Exercise directions >> Locate each line in the material below that contains the word "should" and copy those lines. Case matters.

Word and element location data
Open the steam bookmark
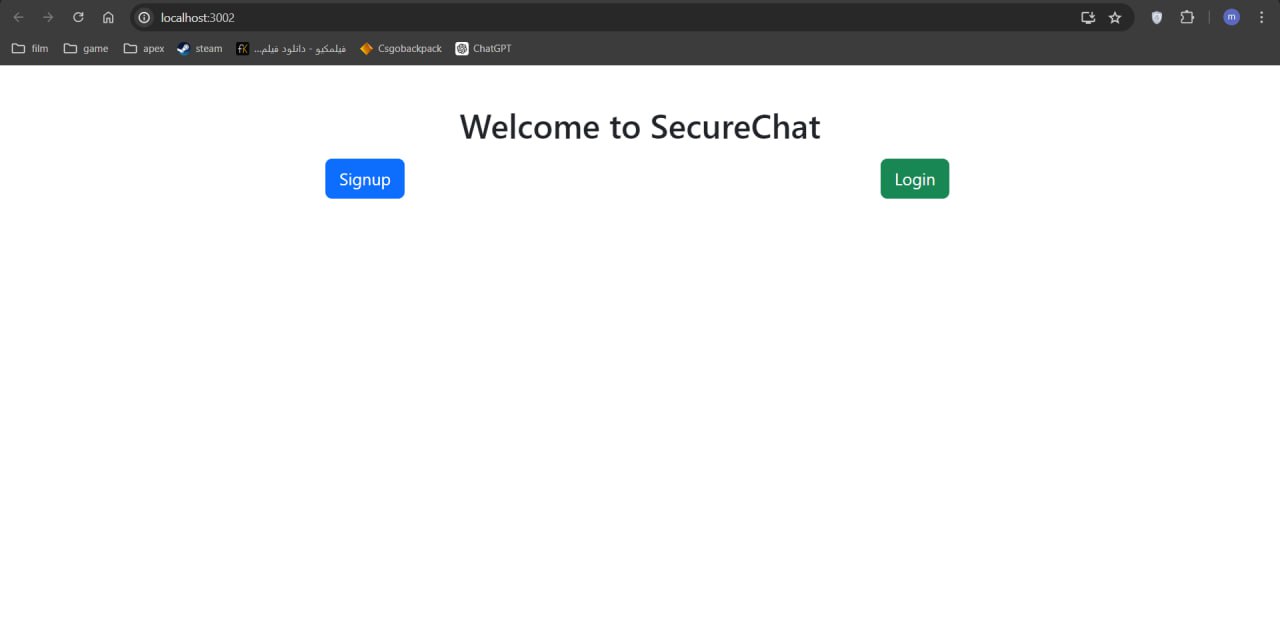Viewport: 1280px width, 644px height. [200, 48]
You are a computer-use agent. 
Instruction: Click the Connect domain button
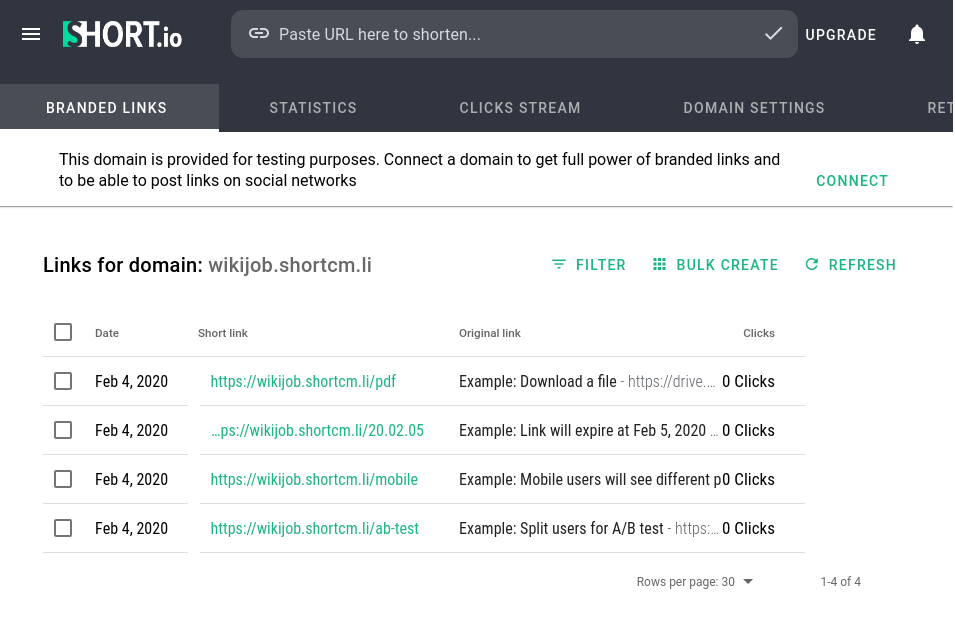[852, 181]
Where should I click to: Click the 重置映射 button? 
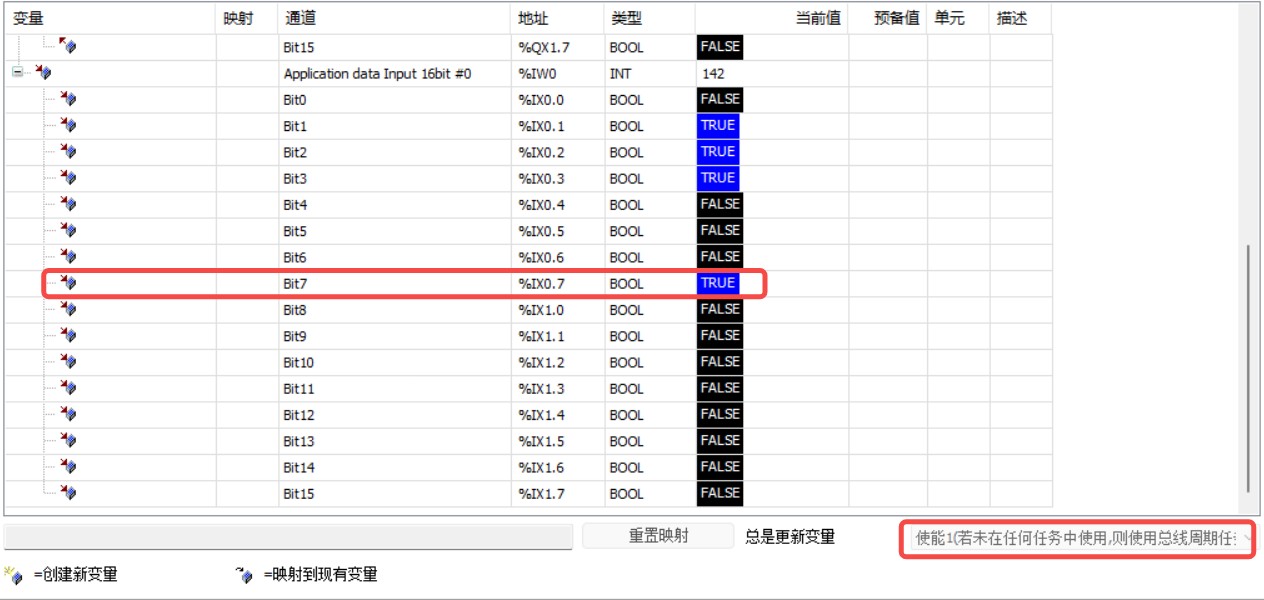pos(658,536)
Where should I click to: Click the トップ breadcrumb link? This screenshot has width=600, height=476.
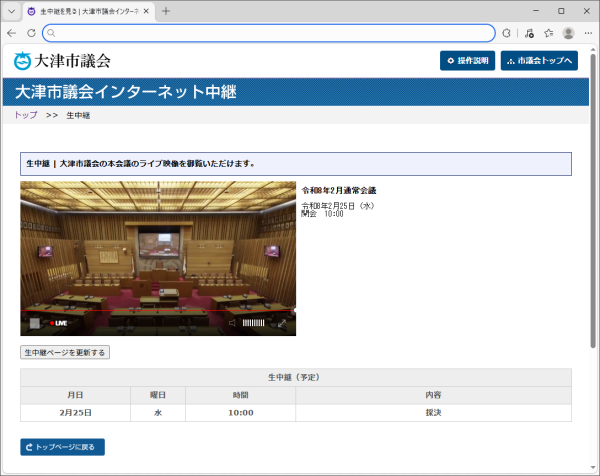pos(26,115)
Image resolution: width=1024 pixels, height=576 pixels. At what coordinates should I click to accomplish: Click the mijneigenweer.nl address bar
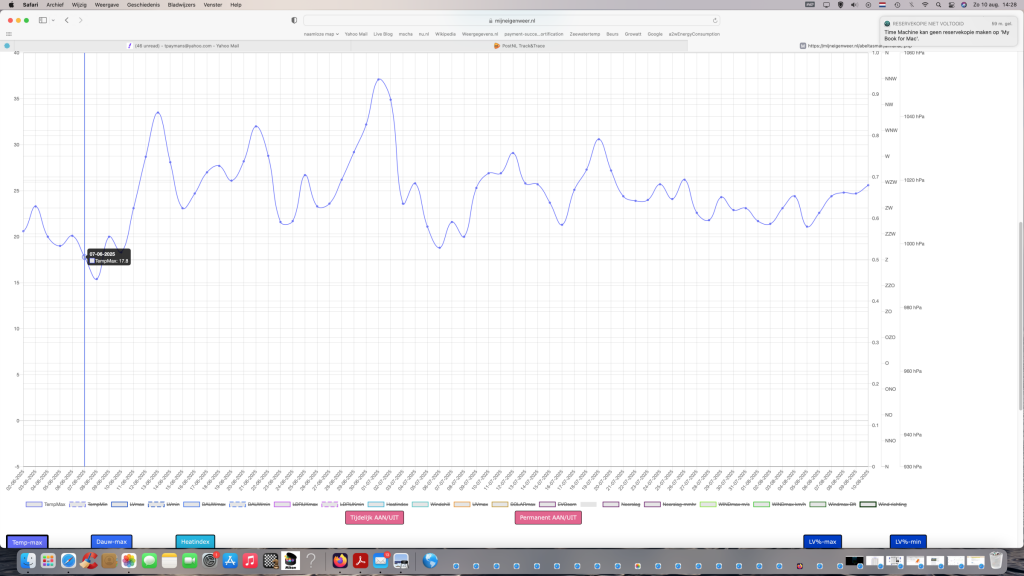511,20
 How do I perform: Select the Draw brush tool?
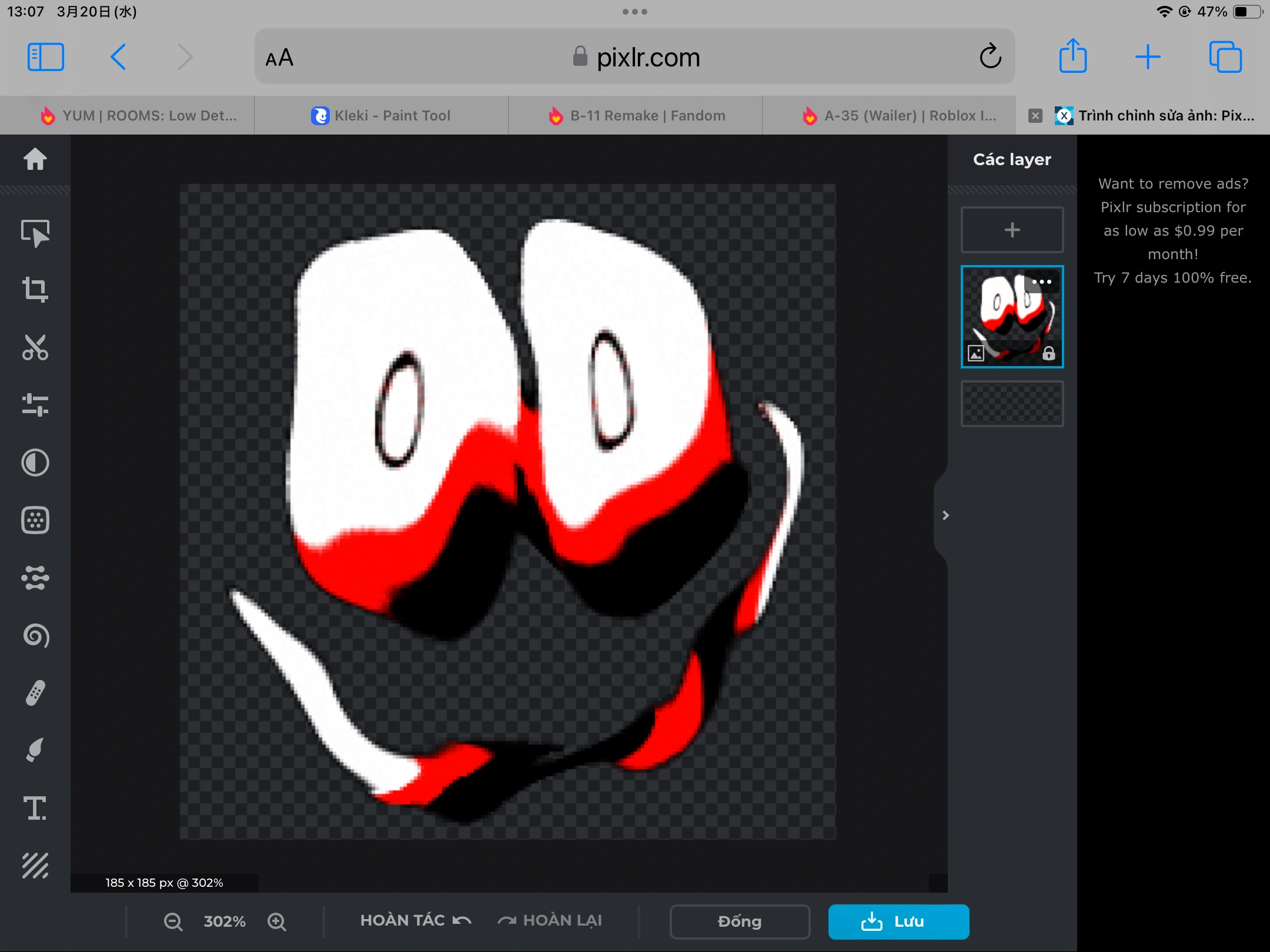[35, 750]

Written solution >>
Where should I click to: Click the 重置映射 button? 
Where should I click to: Click the トップ breadcrumb link? This screenshot has width=600, height=476.
Image resolution: width=1024 pixels, height=576 pixels. At what coordinates should I click to accomplish: Click the mijneigenweer.nl address bar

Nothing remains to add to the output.